[WORK TASK A]:
Convert the stretch of the listing from the line containing "Identify the location" through the end of the listing into a JSON list of strings, one string per line with blank lines left out, and omit the pictures.

[EXCERPTED PASSAGE]:
»»

2. Two members of the Chamber will be appointed by the National Council of Consumers and Users respectively and, concurrently, by the associations of intermediaries that are most representative. The appointment will be communicated within sixty days from receipt of an invitation by Consob. Should no appointment be forthcoming within the indicated time period, Consob will appoint the two
members directly.
3. The members of the Chamber will be individuals originating from the following professions:
a) attorneys registered with the ordinary and special bars that are authorized to represent clients before higher courts; chartered accountants registered under Section A) of the register of chartered accountants and accounting experts with at least twelve years of experience;
b) notaries with at least six years of seniority; ordinary judges that have served for at least twelve years or who are retired; administrative and accounting judges with at least six years of seniority or who are retired;
c) university professors who teach economics and law, acting or retired; independent officials of the government or of independent authorities with at least twenty years of service who hold degrees in law or economics, acting or retired.

««

[WORK TASK B]:
Output the passage on the Chamber's members in full, unchanged.

[INFORMATION PROVIDED]:
»»

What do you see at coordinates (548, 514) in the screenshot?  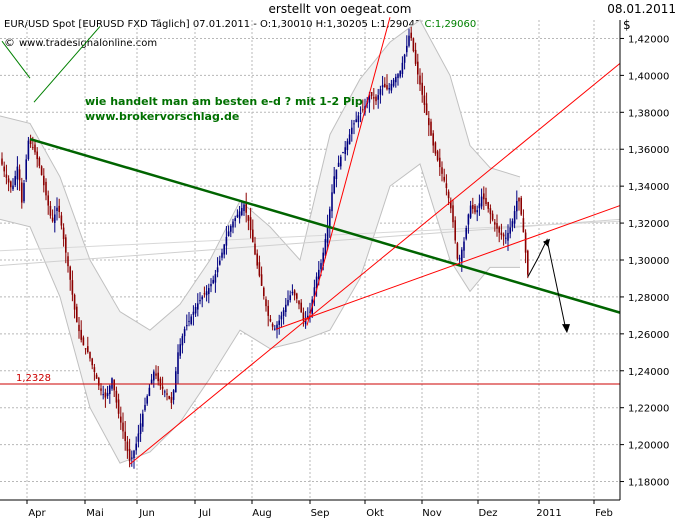 I see `x-tick-label: 2011` at bounding box center [548, 514].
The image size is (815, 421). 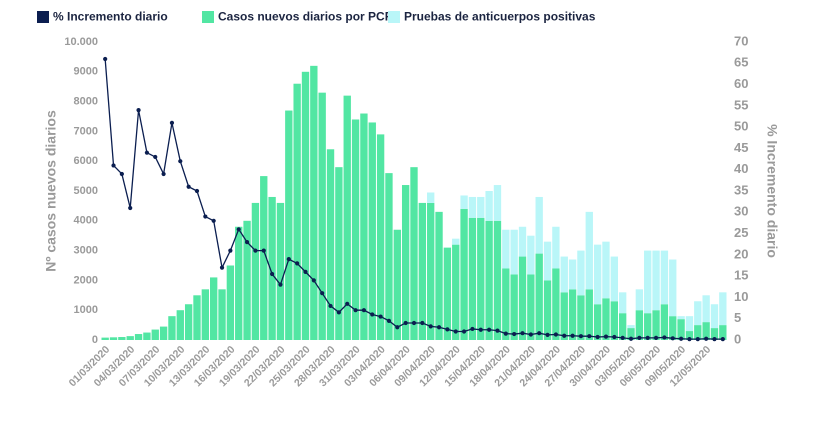 I want to click on y-tick-label: 4000, so click(x=86, y=221).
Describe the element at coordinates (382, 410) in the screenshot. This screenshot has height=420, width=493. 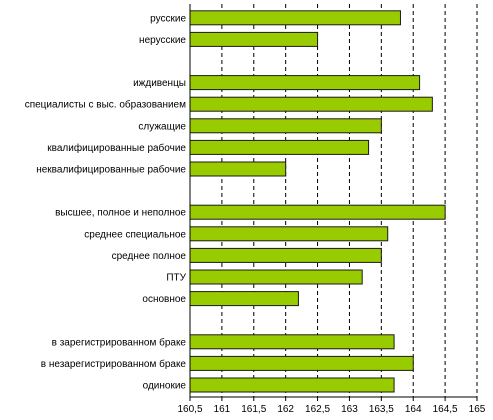
I see `tick-label: 163,5` at that location.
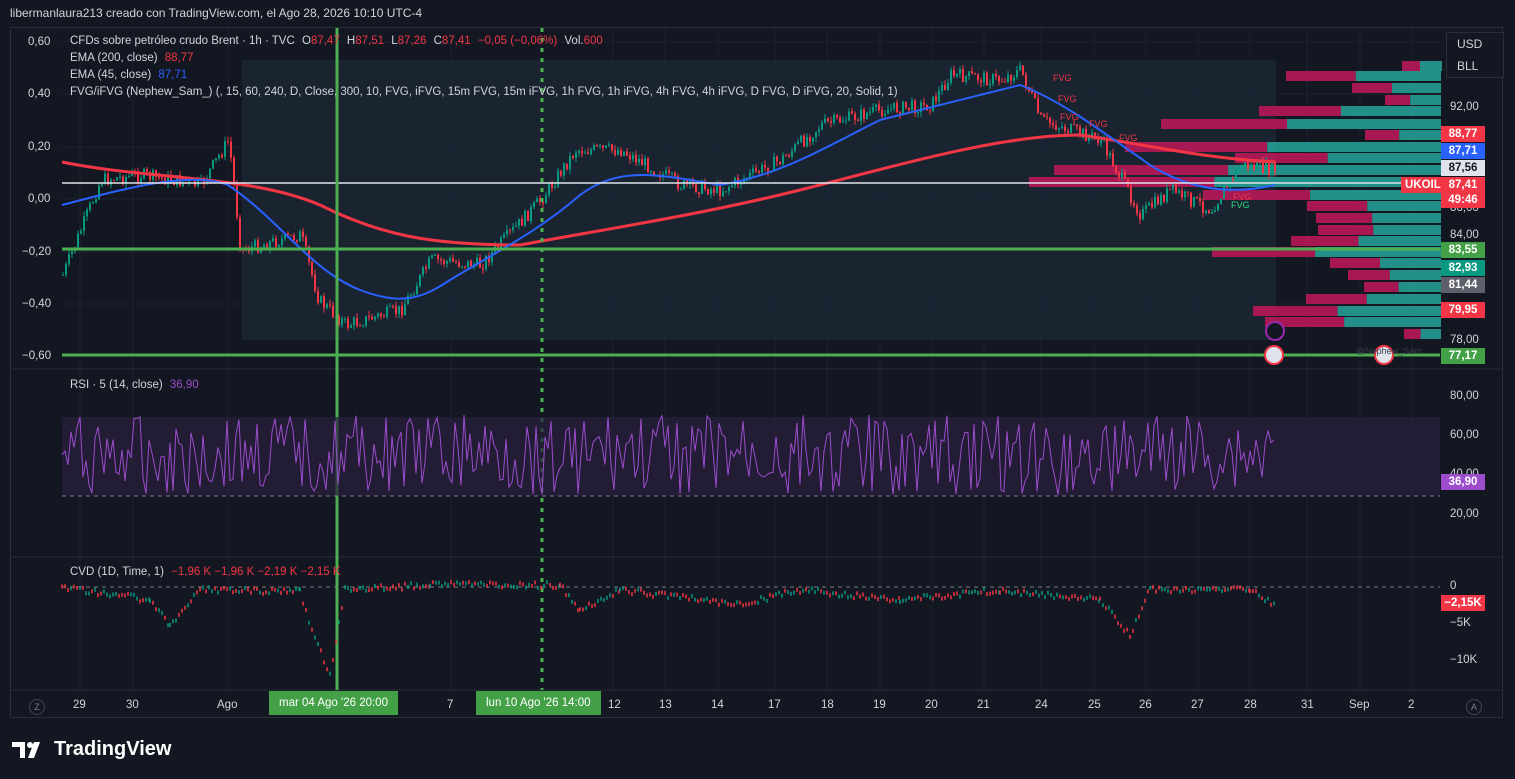 This screenshot has height=779, width=1515. Describe the element at coordinates (132, 705) in the screenshot. I see `time-axis-label: 30` at that location.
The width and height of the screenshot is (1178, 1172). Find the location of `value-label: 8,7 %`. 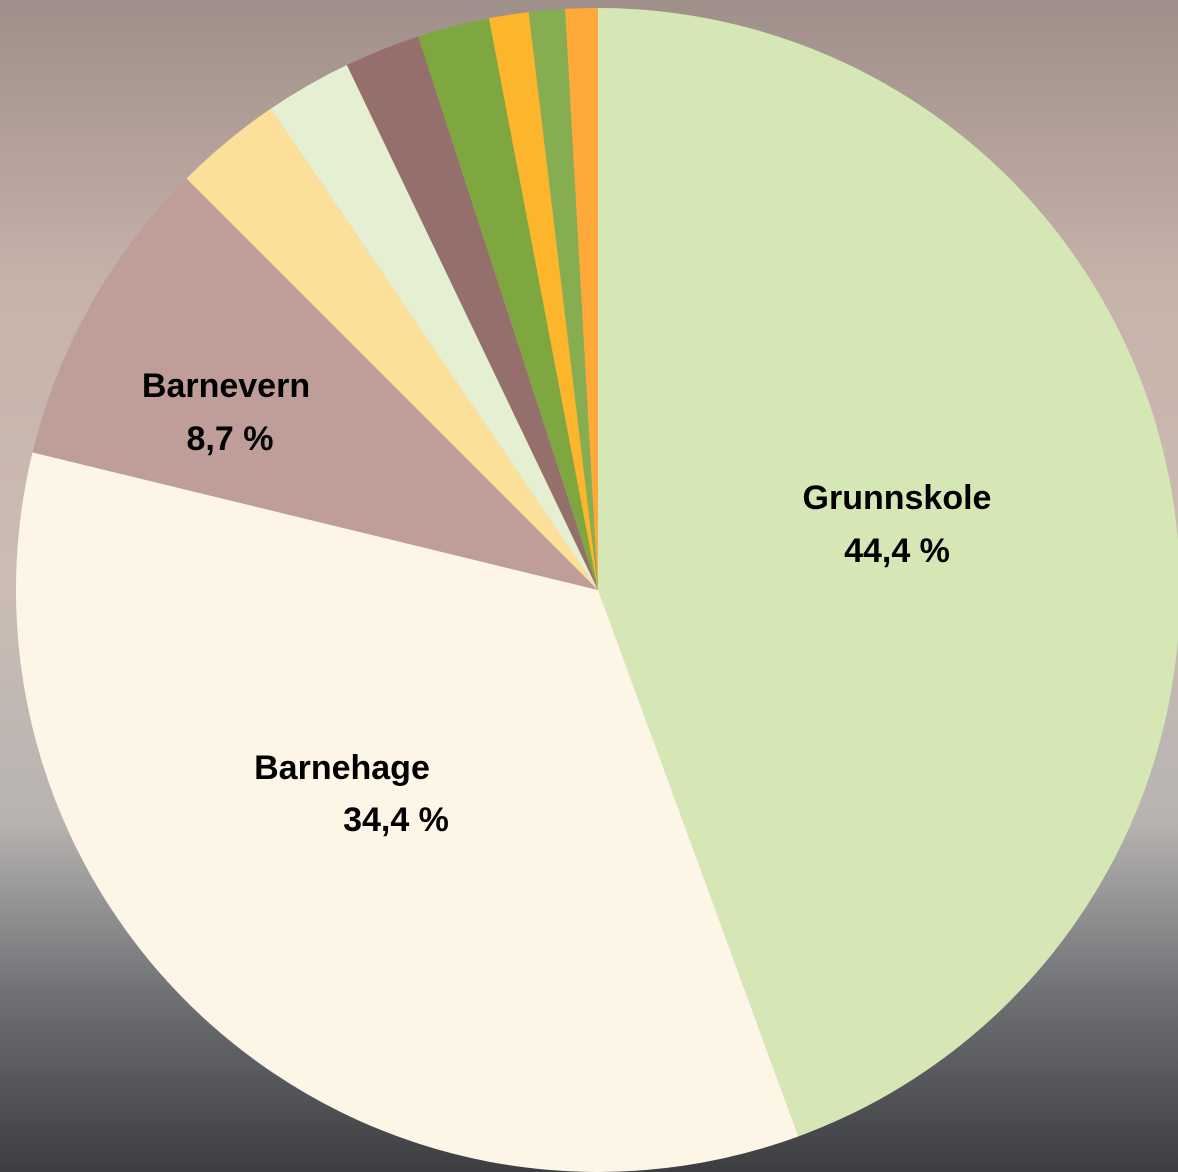

value-label: 8,7 % is located at coordinates (230, 439).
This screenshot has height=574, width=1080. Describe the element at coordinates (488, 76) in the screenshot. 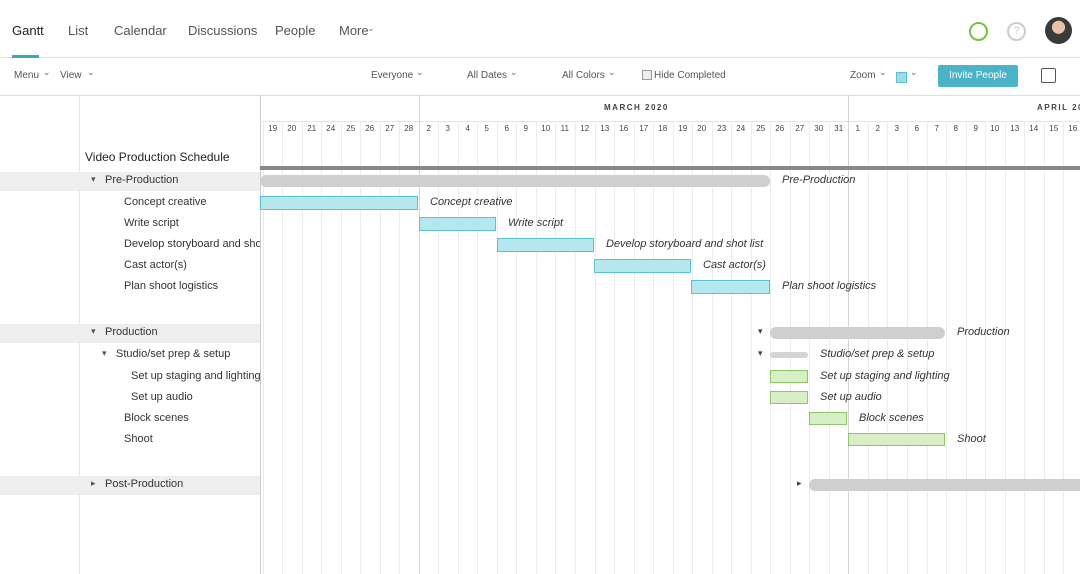

I see `toolbar-control: All Dates` at that location.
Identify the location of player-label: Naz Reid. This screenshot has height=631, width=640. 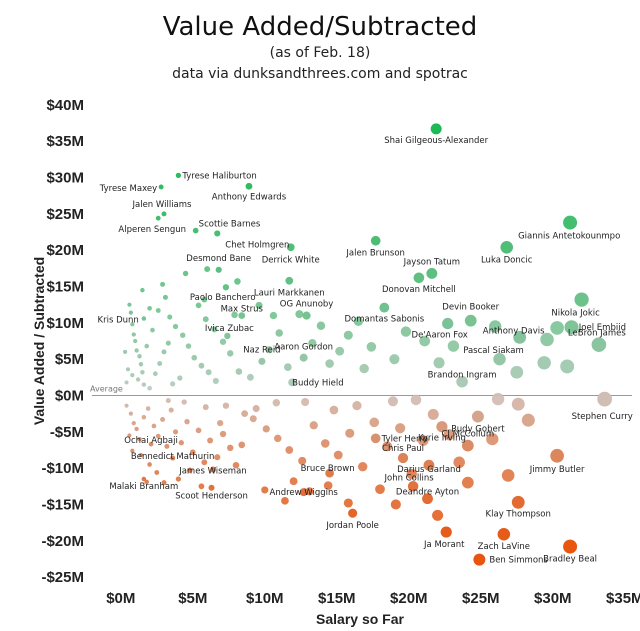
(262, 350).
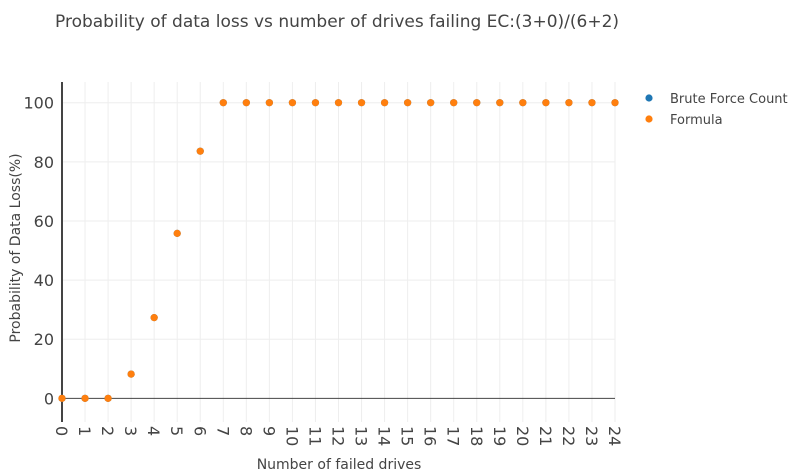 The height and width of the screenshot is (474, 797). Describe the element at coordinates (500, 436) in the screenshot. I see `x-tick-label: 19` at that location.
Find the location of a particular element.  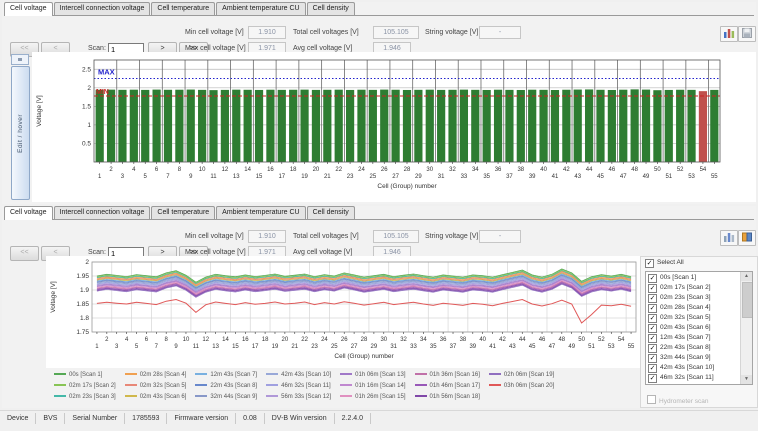

scan-list-item-42m-43s-scan-10-: 42m 43s [Scan 10] is located at coordinates (694, 368).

««

[EXERCISE ANSWER A]:
[
  "Identify the location of player-label: Naz Reid. This screenshot has height=631, width=640. ",
  "(262, 350).",
  " The height and width of the screenshot is (474, 797). Describe the element at coordinates (500, 436) in the screenshot. I see `x-tick-label: 19` at that location.",
  "Find the location of a particular element.  ",
  "scan-list-item-42m-43s-scan-10-: 42m 43s [Scan 10] is located at coordinates (694, 368)."
]

[EXERCISE ANSWER B]:
2. Two members of the Chamber will be appointed by the National Council of Consumers and Users respectively and, concurrently, by the associations of intermediaries that are most representative. The appointment will be communicated within sixty days from receipt of an invitation by Consob. Should no appointment be forthcoming within the indicated time period, Consob will appoint the two
members directly.
3. The members of the Chamber will be individuals originating from the following professions:
a) attorneys registered with the ordinary and special bars that are authorized to represent clients before higher courts; chartered accountants registered under Section A) of the register of chartered accountants and accounting experts with at least twelve years of experience;
b) notaries with at least six years of seniority; ordinary judges that have served for at least twelve years or who are retired; administrative and accounting judges with at least six years of seniority or who are retired;
c) university professors who teach economics and law, acting or retired; independent officials of the government or of independent authorities with at least twenty years of service who hold degrees in law or economics, acting or retired.